■ Problem to solve ■
Locate the line bearing "Where should I click to: Click the triangle" in the material below, then reproduce it and each following line up to and including the line bearing "Image resolution: width=720".

═════ Excerpted data ═════

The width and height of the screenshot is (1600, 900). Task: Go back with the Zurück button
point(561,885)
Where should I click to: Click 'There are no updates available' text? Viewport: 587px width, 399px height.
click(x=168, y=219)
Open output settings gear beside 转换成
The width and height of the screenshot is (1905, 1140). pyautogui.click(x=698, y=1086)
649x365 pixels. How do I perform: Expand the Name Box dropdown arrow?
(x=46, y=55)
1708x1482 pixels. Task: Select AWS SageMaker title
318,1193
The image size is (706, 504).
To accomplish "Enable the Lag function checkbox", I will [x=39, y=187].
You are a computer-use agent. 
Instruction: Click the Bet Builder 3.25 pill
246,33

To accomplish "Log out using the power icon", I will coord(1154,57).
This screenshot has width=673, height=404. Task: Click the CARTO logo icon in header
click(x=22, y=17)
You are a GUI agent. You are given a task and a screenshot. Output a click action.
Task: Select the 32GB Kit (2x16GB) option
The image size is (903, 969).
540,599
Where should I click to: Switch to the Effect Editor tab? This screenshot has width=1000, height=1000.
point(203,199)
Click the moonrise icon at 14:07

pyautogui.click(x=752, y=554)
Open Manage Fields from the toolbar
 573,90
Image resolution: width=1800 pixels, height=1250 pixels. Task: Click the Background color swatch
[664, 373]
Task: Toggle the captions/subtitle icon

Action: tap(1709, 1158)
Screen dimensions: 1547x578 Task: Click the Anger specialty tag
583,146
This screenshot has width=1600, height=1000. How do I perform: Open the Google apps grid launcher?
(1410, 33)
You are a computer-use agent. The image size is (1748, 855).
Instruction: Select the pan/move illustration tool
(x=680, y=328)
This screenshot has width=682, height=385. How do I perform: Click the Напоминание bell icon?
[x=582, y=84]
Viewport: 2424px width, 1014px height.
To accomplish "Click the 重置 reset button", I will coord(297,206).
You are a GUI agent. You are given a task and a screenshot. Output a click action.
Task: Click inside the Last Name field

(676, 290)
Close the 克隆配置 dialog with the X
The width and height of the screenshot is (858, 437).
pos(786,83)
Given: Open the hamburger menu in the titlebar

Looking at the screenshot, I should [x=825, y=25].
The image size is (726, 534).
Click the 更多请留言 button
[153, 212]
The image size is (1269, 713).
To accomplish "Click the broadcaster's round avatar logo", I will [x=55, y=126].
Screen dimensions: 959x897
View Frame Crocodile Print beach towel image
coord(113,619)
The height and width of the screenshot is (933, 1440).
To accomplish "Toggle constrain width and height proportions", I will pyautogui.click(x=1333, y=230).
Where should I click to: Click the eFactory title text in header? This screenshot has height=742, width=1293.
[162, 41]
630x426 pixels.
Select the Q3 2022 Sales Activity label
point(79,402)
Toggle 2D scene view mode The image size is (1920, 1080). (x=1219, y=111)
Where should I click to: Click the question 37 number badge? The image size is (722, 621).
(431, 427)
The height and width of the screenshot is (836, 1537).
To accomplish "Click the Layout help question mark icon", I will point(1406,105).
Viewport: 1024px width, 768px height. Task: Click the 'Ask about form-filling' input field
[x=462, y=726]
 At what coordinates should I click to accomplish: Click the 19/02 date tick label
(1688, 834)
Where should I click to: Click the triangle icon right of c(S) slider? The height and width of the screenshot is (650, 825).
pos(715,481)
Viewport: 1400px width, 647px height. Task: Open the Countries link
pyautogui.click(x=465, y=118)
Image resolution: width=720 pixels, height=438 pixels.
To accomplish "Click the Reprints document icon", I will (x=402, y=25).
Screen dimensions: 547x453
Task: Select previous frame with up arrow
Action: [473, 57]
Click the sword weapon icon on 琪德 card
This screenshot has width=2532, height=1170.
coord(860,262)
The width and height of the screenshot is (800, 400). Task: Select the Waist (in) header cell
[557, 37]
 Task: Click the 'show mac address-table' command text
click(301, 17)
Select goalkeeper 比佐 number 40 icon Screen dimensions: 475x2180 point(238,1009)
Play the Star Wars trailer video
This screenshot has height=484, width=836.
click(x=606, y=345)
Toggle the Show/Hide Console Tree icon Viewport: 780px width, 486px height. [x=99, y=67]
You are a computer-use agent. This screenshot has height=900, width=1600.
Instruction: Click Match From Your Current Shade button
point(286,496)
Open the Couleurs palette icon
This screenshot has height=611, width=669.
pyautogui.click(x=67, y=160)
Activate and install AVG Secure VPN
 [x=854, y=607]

═════

■ Reply to the task ■
Where should I click to: Click the triangle icon right of c(S) slider? The height and width of the screenshot is (650, 825).
pos(715,481)
Viewport: 1400px width, 647px height. Task: Open the Countries link
pyautogui.click(x=465, y=118)
Image resolution: width=720 pixels, height=438 pixels.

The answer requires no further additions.